On November 29, 2017, just a few weeks ago, officials and the public gathered outside Police Headquarters in Manhattan to honor police officers who died in the line of duty—but had not been honored before because their deaths had occurred as the result of an accident or while they were off duty. Such deaths are now routinely honored by the NYPD—but these men, over the years, had not been. The 18 officers who were honored died between 1869 and 2011; the list was compiled by NYPD department chiefs. The officers’ names will be inscribed on an honor wall at One Police Plaza. As the New York Daily News reported, NYPD Commissioner James O’Neill said at the ceremony: “Today we ensure their sacrifices were never lost to time. For decades, for some more than a century, their names were not on these walls. That wasn’t right. Today, that changes.”
Two of these men, killed in the line of duty about a century ago, are interred at Green-Wood. Thanks to Theresa LaBianca, Green-Wood’s researcher extraordinaire, for her work identifying the two police officers who are interred at the cemetery. Great job!
Police Officer William Galbraith, in 1911, was a native New Yorker living at 1559 Lexington Avenue, between 99th and 100th Streets in Manhattan. On November 2, 1911, with 14 years on the job, he was on routine mounted patrol in the Bronx.
A civilian, C.J. Borgstede, was driving his automobile along Walton Avenue that night when, in a deserted area, he saw a uniformed policeman lying in the road, bleeding from his forehead and looking like he was dead. It appears that the officer had been thrown from his horse and landed on his head. Borgstede managed to locate a telephone nearby and called the Tremont Station to report what he had seen. Half a dozen officers and detectives rushed to the location, where they found Officer Galbraith unconscious in the road. A doctor was summoned and Galbraith was transported to Fordham Hospital. Meantime, Galbraith’s horse was found seven blocks away by a civilian, one John McGenen, who walked the animal to the station house. Police Officer Galbraith had suffered a skull fracture and a cerebral hemorrhage; he died on November 8 at Fordham Hospital at the age of 42, leaving behind a wife and two young children. He is interred in section 122, lot 17806, grave 347–a public lot on the Hill of Graves.
Police Officer Gustave A. Boettger, Jr., a Brooklyn native who had married Cora Doerick in 1909, when he was 26 and she was 24, was on the job, working mounted on the traffic squad, in 1910.
As he scanned the street, he saw a horse, pulling a wagon, bolt down Fulton Street, with its driver still aboard. Boettger managed to catch up to the wagon and grab the horse’s bridle. But, as he did so, another vehicle knocked the officer off his horse. He then was dragged down the street and was struck by still another vehicle, which fractured his skull. Undeterred, Boettger persisted, remounting his horse and, with the help of another officer, capturing the runaway. Boettger then collapsed and was transported to a nearby hospital.

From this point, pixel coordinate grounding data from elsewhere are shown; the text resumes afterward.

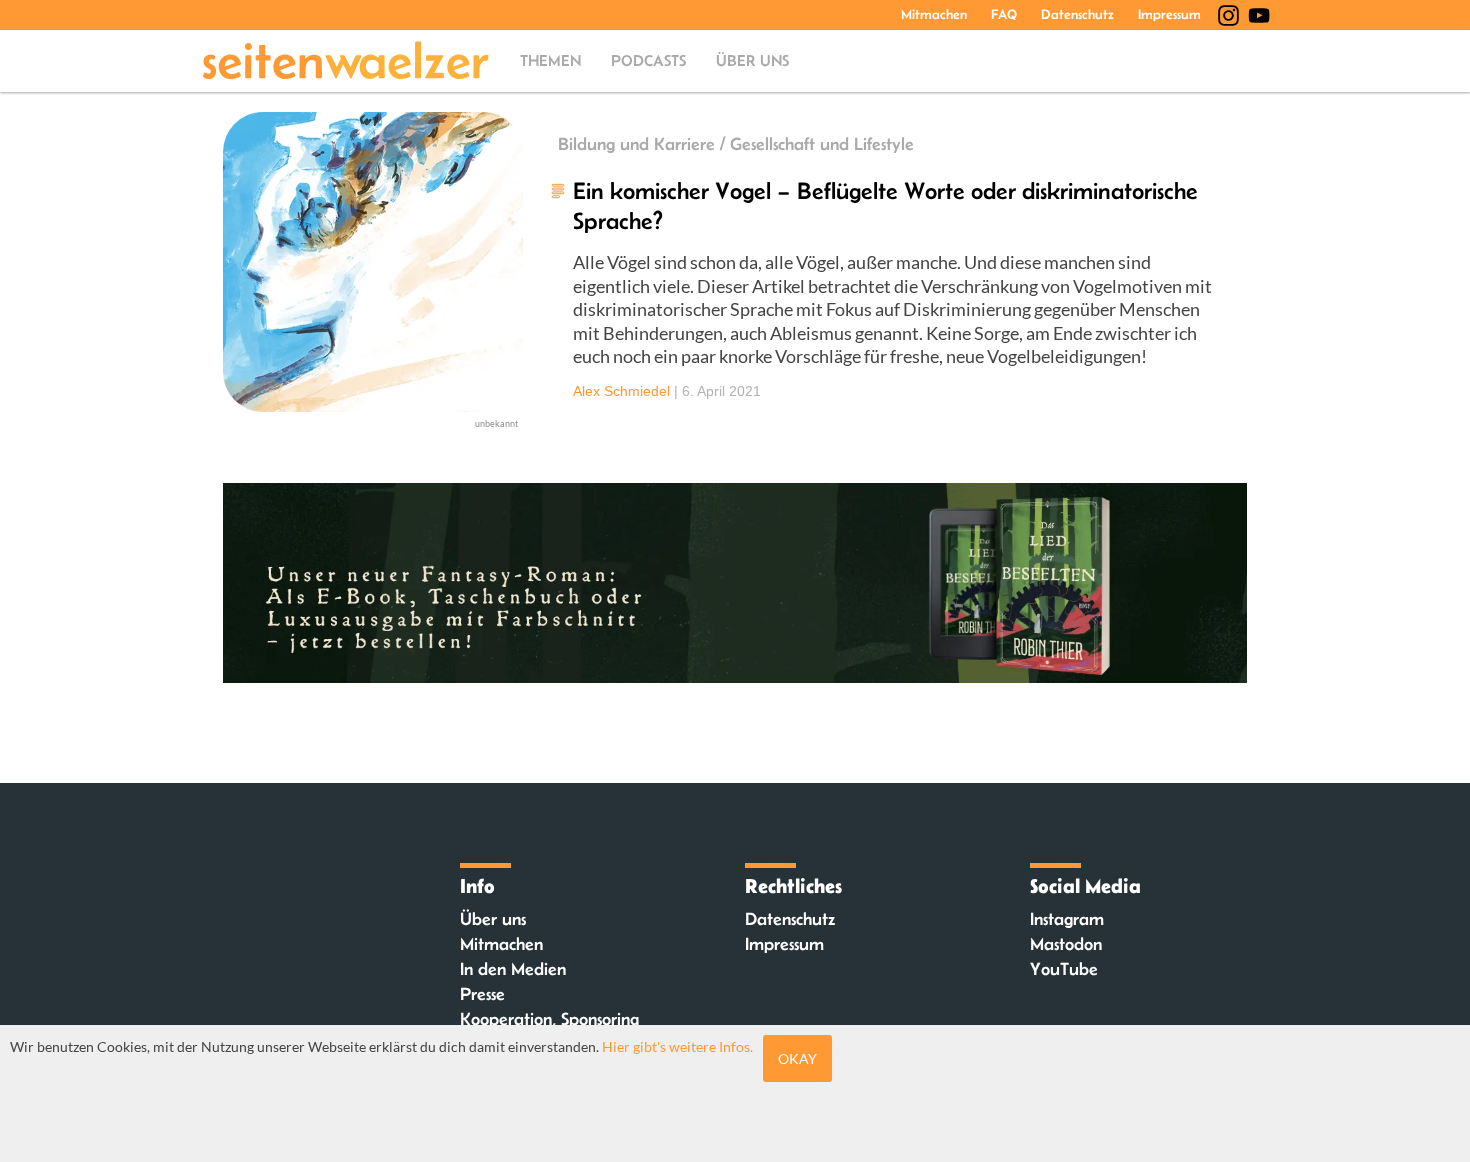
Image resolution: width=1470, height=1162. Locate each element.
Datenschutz (1077, 14)
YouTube (1064, 969)
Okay (797, 1058)
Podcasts (648, 60)
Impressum (1169, 14)
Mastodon (1066, 944)
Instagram (1067, 919)
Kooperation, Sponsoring (549, 1019)
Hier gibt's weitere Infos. (677, 1046)
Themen (550, 60)
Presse (482, 994)
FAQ (1004, 14)
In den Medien (513, 969)
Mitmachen (934, 14)
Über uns (752, 60)
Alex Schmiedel (621, 391)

As per a descendant, third great nephew Daniel Conroy, who spoke with the New York Daily News at the recent ceremony honoring Boettger and the others, “He had a steel plate put in his head . . . . He lingered close to death for six months but then he fought his way back to the department.” Conroy told the News that he was stunned to learn about his great-great uncle’s career, which included more than 1,000 arrests and countless rescues. “According to one story he dangled from a chain so he could swoop down and save a 19-month-old baby from a fire,” Conroy said. “My grandmother always told me stories of him but I really didn’t believe them until I did my own research and found the details in the paper.”
Eleven years later, on July 13, 1922, Police Officer Gustave A. Boettger died of cardiac arrest at his home, 337 Greene Street in Brooklyn. He was just 39 years old. He is interred at Green-Wood in section 85, lot 5995.